Anglo-Saxon Law - Overview

Overview

Inked records of early Germanic law (leges barbarorum) were, in many ways, the product of Roman influence. Throughout the early middle ages, as various 'Teutonic', or Germanic, tribes on the continent came into closer and more peaceful contact with the highly-institutionalized civilizations surrounding the Mediterranean - chiefly the Roman empire - it was inevitable that they would be affected by the cultural influences emanating from the south. Many Germanic tribes and nations subsequently began to imitate the cultural and institutional facets of Roman civilization. Few of these imitations were so important, or had such a profound impact on the nature of 'barbarian' life as the adoption of writing, a technology which spread throughout the Germanic kingdoms hand-in-hand with Christianity, a religion based on literacy. Up to this point, the laws, or customs, of the barbarian nations of Northern Europe were essentially 'oral': they were occasionally recited publicly, and relied for their continuation upon word-of-mouth, and the memory, perhaps capricious, of those whose burden it was to remember them. With writing, however, it was possible to set the ancient customs of the Northern Europeans into a lasting and more-or-less fixed form, using ink and parchment. It was a general trend among the Germanic tribes of Europe, that adaptation of the Roman system of writing was soon followed by the production of a national code of laws. It was inevitable, too, that in imitating the Roman practice of writing down law, facets of Roman law and jurisprudence would influence these new Germanic codes. The numerous legal and customary statements which make up the earliest written Germanic law codes from the continent are testament to the influences of Roman language and Roman law, as each was written in Latin (a foreign language) and was often significantly influenced by Emperor Justinian's great legal code.

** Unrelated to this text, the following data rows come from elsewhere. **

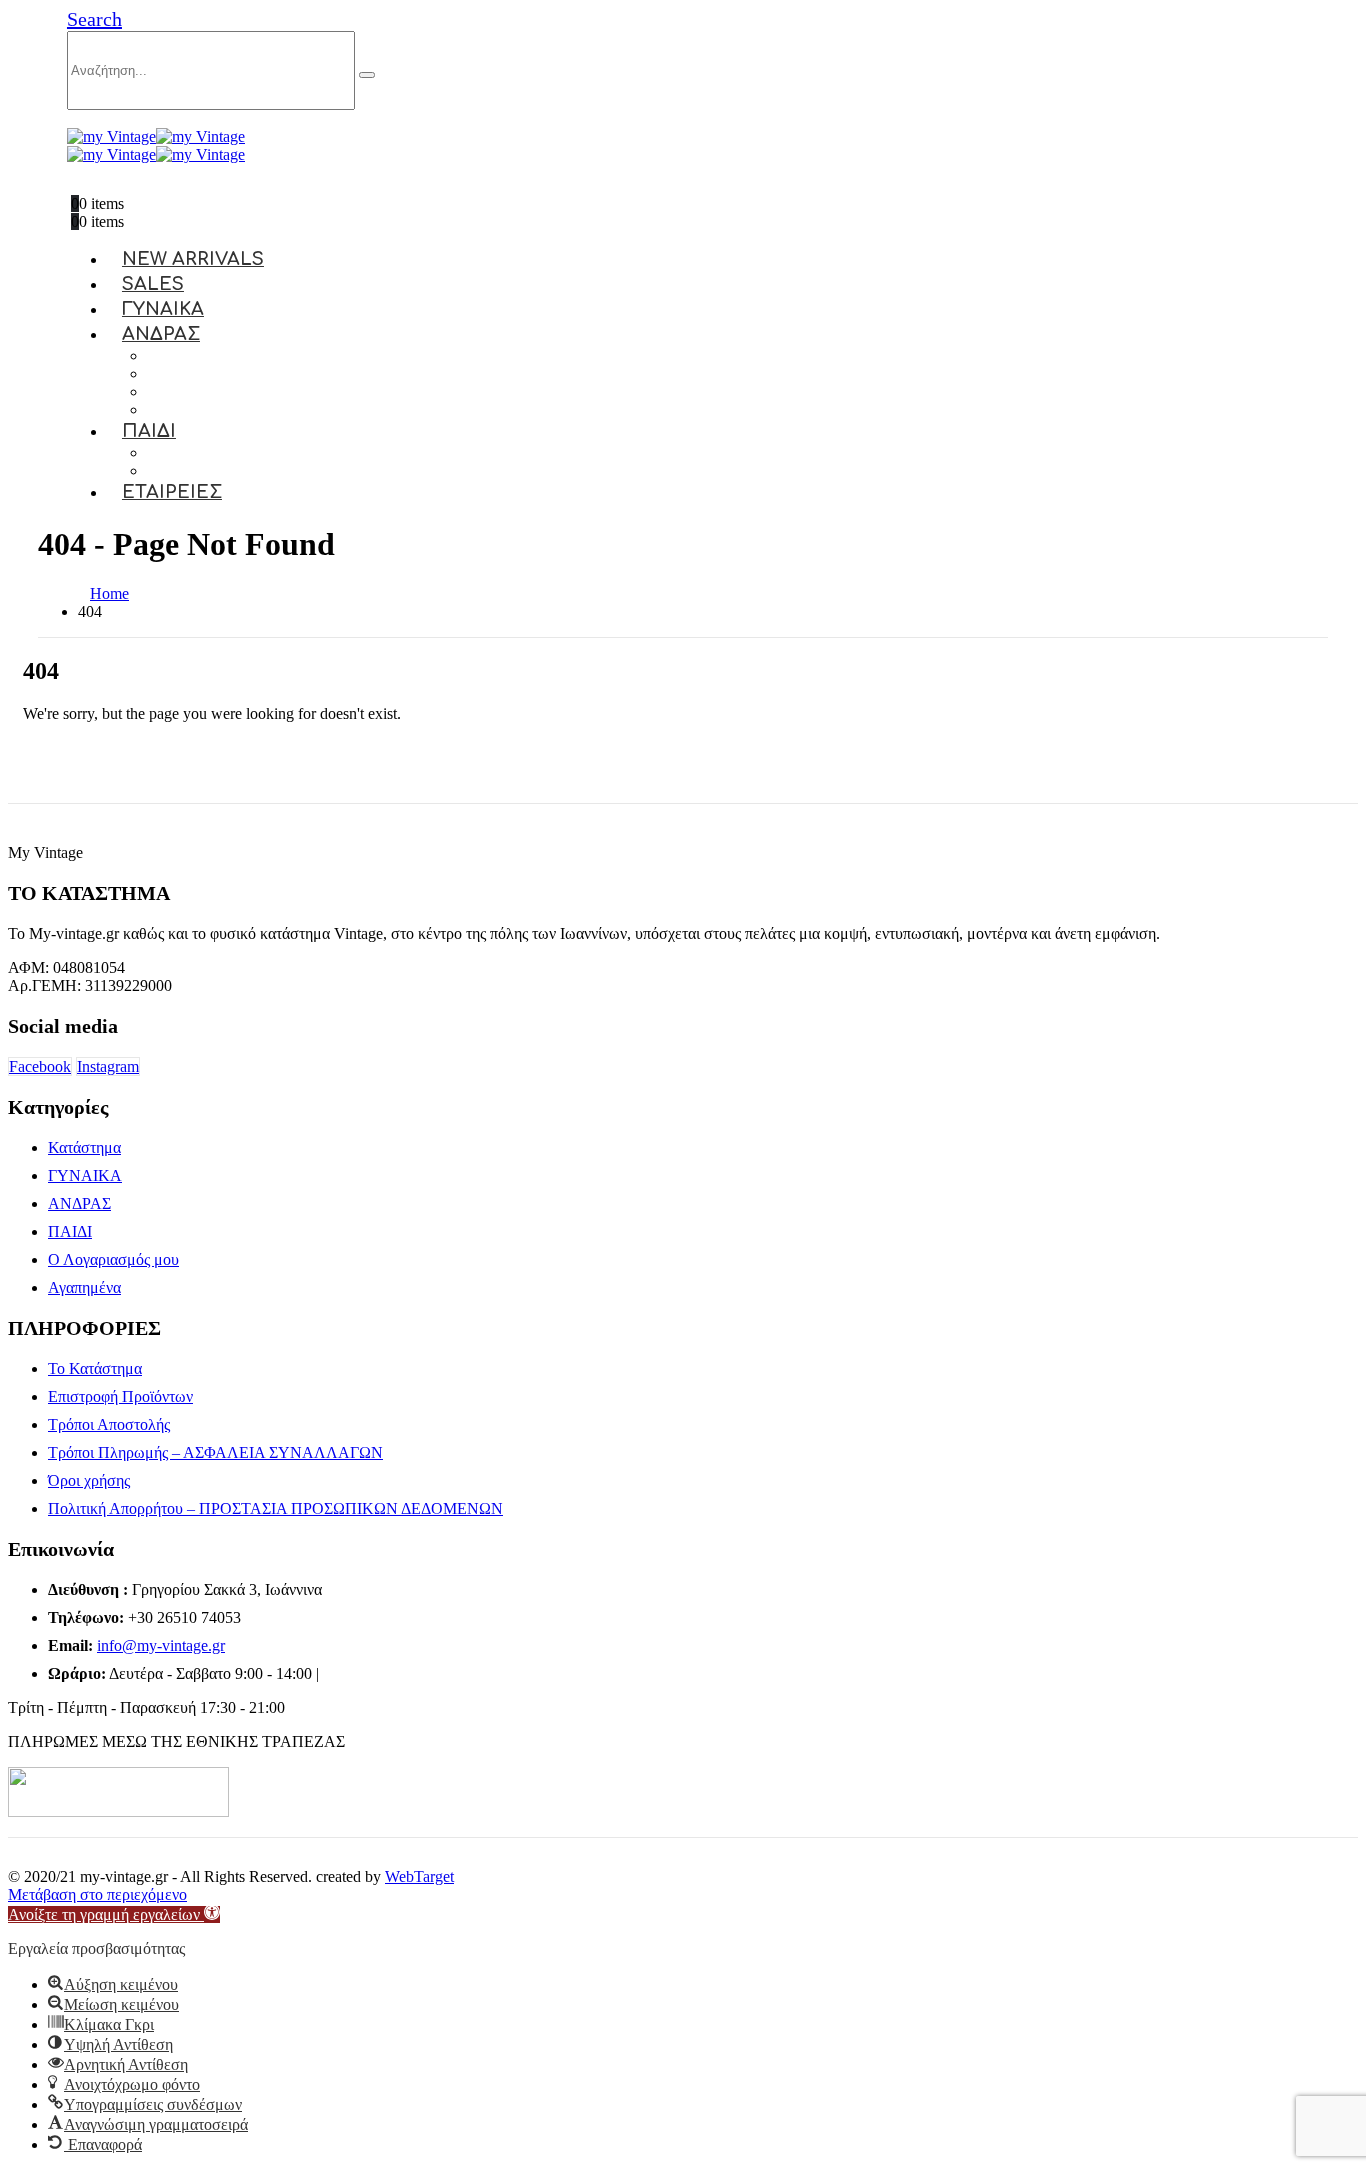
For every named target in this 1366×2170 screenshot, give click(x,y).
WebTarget (419, 1876)
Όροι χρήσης (89, 1480)
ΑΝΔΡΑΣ (161, 334)
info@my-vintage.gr (161, 1645)
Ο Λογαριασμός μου (113, 1259)
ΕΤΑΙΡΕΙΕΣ (172, 492)
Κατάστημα (84, 1147)
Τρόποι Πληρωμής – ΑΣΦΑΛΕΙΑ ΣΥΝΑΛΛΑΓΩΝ (215, 1452)
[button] (94, 19)
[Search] (367, 75)
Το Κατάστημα (95, 1368)
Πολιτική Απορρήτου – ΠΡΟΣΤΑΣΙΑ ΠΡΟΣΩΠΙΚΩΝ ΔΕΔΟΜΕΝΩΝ (275, 1508)
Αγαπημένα (84, 1287)
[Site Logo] (156, 136)
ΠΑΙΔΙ (149, 431)
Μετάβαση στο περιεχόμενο (97, 1894)
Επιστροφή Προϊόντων (120, 1396)
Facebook (40, 1066)
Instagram (108, 1066)
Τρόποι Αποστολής (109, 1424)
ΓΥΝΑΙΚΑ (85, 1175)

In Britain, the situation was somewhat different, as Rome had retreated from the island by about 400 AD, and the native inhabitants who remained were, for a time, left relatively free of foreign influence. When, in 597 AD, strong Roman influence again reached the island of Britain (by now in the hands of the Anglo-Saxons) it was in the form of Christianity, the practitioners of which brought with them the art of letters, writing, and literacy. It is significant that it was shortly after the arrival of the first evangelical mission in England - led by Augustine, and sent by Pope Gregory I - the first Anglo-Saxon law code appeared, issued by Æthelberht, King of Kent. The first six pronouncements of this code deal solely with sanctions against molesting the property of the Christian church and its officers, notably demanding twelvefold compensation for stealing from God's house. In contrast, compensation for stealing from the king is set at only ninefold.

Writing in the eighth century, the Venerable Bede comments that King Æthelberht, "beside all other benefits that he of wise policy bestowed upon his subjects, appointed them, with his council of wise men, judicial dooms according to the examples of the Romans." Iuxta exempla Romanorum is the Latin phrase Bede uses here; the meaning of this statement has exercised the curiosity of historians for centuries. It was not, as with the continental Germanic tribes, that Æthelberht had the law written down in Latin; rather, without precedent, he used his own native language, Old English, to express the 'dooms', or laws and judgements, which had force in his kingdom. Some have speculated that "according to the examples of the Romans" simply meant that Æthelberht had decided to cast the law in writing, whereas previously it had always been a matter of unwritten tradition and custom, handed down through generations through oral transmission, and supplemented by the edicts of kings. As such, Æthelberht's law code constitutes an important break in the tradition of Anglo-Saxon law: the body of Kentish legal customs, or at least a portion of them, were now represented by a written statement - fixed, unchanging, no longer subject to the vagaries of memory. Law was now something that could be pointed to, and, significantly, disseminated with ease.

Whatever were the exact motives for making oral law into written code, King Æthelberht's law code was the first of a long series of Anglo-Saxon law codes that would be published in England for the next four and a half centuries. Almost without exception, every official version of royal law issued during the Anglo-Saxon period was written in Old English.